LISTING
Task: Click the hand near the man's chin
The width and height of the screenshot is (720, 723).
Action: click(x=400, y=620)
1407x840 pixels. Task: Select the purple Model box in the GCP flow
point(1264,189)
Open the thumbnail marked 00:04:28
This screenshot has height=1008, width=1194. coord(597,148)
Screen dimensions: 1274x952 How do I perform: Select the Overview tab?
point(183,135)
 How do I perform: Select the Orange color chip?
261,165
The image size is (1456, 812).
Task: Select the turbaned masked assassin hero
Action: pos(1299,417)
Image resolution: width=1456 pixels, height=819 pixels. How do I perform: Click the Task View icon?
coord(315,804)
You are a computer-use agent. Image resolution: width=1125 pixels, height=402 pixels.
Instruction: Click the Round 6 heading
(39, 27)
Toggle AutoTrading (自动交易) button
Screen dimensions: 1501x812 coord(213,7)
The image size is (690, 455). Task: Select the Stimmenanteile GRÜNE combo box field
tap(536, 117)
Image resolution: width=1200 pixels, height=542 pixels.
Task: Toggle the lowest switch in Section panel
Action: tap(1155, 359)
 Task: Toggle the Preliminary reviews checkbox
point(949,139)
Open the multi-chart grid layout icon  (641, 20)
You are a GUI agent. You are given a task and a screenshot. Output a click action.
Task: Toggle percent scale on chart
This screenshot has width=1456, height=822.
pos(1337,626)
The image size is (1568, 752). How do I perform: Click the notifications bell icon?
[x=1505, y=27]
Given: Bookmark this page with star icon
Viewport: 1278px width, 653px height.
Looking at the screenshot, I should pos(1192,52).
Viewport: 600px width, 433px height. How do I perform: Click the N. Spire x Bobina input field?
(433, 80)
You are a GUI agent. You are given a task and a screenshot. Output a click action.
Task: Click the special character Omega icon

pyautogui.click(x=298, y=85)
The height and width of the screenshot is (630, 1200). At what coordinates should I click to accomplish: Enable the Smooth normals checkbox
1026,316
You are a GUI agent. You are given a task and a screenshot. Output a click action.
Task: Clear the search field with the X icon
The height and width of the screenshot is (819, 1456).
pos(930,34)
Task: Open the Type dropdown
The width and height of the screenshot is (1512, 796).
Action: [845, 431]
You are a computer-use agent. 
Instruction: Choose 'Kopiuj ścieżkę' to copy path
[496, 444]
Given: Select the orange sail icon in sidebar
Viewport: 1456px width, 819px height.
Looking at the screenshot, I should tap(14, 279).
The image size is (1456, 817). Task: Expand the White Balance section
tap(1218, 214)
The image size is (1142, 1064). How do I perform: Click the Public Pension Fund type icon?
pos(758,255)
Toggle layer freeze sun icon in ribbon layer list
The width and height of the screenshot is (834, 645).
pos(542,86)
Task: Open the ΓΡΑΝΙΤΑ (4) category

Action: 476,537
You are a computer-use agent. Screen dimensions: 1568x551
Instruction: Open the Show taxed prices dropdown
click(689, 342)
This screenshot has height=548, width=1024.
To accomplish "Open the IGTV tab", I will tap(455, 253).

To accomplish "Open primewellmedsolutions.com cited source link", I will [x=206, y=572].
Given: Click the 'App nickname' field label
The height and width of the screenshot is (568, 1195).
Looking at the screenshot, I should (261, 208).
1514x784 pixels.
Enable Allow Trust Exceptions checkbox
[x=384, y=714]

TASK BRIEF
Return the lines of the data unchanged, beginning at the line containing "This screenshot has height=548, width=1024." and continuing through the end of the data.

SOLUTION BELOW
This screenshot has height=548, width=1024.
To accomplish "Open the IGTV tab", I will tap(455, 253).

To accomplish "Open primewellmedsolutions.com cited source link", I will [x=206, y=572].
Given: Click the 'App nickname' field label
The height and width of the screenshot is (568, 1195).
Looking at the screenshot, I should (261, 208).
1514x784 pixels.
Enable Allow Trust Exceptions checkbox
[x=384, y=714]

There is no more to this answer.